The Beautiful Grace of the Sacrament of Reconciliation

First of all, it must be emphasized that nothing is more personal and intimate that this sacrament, in which the sinner stands alone before God with his sin, repentance and trust. No one can repent in his place or ask forgiveness in his name. There is a certain solitude of the sinner in his sin, and this can be seen dramatically represented in Cain with sin “crouching at his door,” as the Book of Genesis says so effectively, and with the distinctive mark on his forehead;(190) in David, admonished by the prophet Nathan;(191) or in the prodigal son when he realizes the condition to which he has reduced himself by staying away from his father and decides to return to him.(192) Everything takes place between the individual alone and God. But at the same time one cannot deny the social nature of this sacrament, in which the whole church-militant, suffering and glorious in heaven-comes to the aid of the penitent and welcomes him again into her bosom, especially as it was the whole church which had been offended and wounded by his sin. As the minister of penance, the priest by virtue of his sacred office appears as the witness and representative of this ecclesial nature of the sacrament. The individual nature and ecclesial nature are two complementary aspects of the sacrament which the progressive reform of the Rite of Penance, especially that contained in the Ordo Paenitentiae promulgated by Paul VI, has sought to emphasize and to make more meaningful in its celebration.
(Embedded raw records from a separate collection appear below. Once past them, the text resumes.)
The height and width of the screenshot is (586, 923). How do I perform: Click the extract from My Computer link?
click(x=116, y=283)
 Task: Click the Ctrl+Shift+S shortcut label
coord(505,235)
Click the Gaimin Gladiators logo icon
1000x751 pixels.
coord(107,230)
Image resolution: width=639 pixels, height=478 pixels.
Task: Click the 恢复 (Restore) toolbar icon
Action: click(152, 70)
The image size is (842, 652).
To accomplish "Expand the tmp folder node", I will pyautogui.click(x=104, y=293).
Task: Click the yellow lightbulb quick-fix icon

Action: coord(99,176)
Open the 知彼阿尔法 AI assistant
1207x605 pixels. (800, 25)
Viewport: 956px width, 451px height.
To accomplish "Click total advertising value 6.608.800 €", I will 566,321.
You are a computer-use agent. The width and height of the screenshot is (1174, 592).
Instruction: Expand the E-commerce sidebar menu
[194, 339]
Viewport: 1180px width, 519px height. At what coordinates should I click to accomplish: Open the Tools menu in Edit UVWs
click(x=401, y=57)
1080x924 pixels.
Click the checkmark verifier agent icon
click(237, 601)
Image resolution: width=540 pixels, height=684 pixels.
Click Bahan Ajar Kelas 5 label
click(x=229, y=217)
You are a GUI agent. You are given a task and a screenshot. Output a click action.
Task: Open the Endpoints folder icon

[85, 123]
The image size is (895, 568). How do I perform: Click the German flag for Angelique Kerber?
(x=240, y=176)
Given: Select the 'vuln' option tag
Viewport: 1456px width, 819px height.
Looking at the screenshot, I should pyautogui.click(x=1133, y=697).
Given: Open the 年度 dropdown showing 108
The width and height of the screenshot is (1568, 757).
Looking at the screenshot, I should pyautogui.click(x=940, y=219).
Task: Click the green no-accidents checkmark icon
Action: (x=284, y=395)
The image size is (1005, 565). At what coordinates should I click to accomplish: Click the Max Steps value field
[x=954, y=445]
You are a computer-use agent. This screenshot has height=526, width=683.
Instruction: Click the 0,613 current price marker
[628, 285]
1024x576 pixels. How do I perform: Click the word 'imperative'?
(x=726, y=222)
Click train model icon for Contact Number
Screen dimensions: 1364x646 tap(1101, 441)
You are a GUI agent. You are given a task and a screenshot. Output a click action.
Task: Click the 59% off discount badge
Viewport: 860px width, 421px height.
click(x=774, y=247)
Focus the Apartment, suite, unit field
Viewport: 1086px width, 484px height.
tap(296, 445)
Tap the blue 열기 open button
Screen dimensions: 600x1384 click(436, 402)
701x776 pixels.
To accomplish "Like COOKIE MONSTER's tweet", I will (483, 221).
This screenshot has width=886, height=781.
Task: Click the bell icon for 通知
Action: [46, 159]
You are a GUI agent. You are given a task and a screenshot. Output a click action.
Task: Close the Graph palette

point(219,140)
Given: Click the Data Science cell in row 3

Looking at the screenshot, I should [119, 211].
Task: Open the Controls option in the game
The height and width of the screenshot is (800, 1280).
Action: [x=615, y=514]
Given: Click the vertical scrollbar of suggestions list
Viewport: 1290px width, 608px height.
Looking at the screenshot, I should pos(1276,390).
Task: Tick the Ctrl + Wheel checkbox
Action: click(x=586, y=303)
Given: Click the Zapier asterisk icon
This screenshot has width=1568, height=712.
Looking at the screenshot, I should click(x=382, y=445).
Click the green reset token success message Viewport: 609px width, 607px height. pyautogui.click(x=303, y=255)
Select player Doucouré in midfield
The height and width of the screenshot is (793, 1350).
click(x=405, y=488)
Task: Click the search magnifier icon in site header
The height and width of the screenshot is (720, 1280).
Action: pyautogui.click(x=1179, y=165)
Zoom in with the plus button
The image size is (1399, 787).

V. Second, it must be emphasized that the most precious result of the forgiveness obtained in the sacrament of penance consists in reconciliation with God, which takes place in the inmost heart of the son who was lost and found again, which every penitent is. But it has to be added that this reconciliation with God leads, as it were, to other reconciliations which repair the breaches caused by sin. The forgiven penitent is reconciled with himself in his inmost being, where he regains his own true identity. He is reconciled with his brethren whom he has in some way attacked and wounded. He is reconciled with the church. He is reconciled with all creation.

As a result of an awareness of this, at the end of the celebration there arises in the penitent a sense of gratitude to God for the gift of divine mercy received, and the church invites the penitent to have this sense of gratitude.

Every confessional is a special and blessed place from which, with divisions wiped away, there is born new and uncontaminated a reconciled individual-a reconciled world!


John Paul II. (1984). Reconciliatio et Paenitentia #31. Vatican City: Libreria Editrice Vaticana.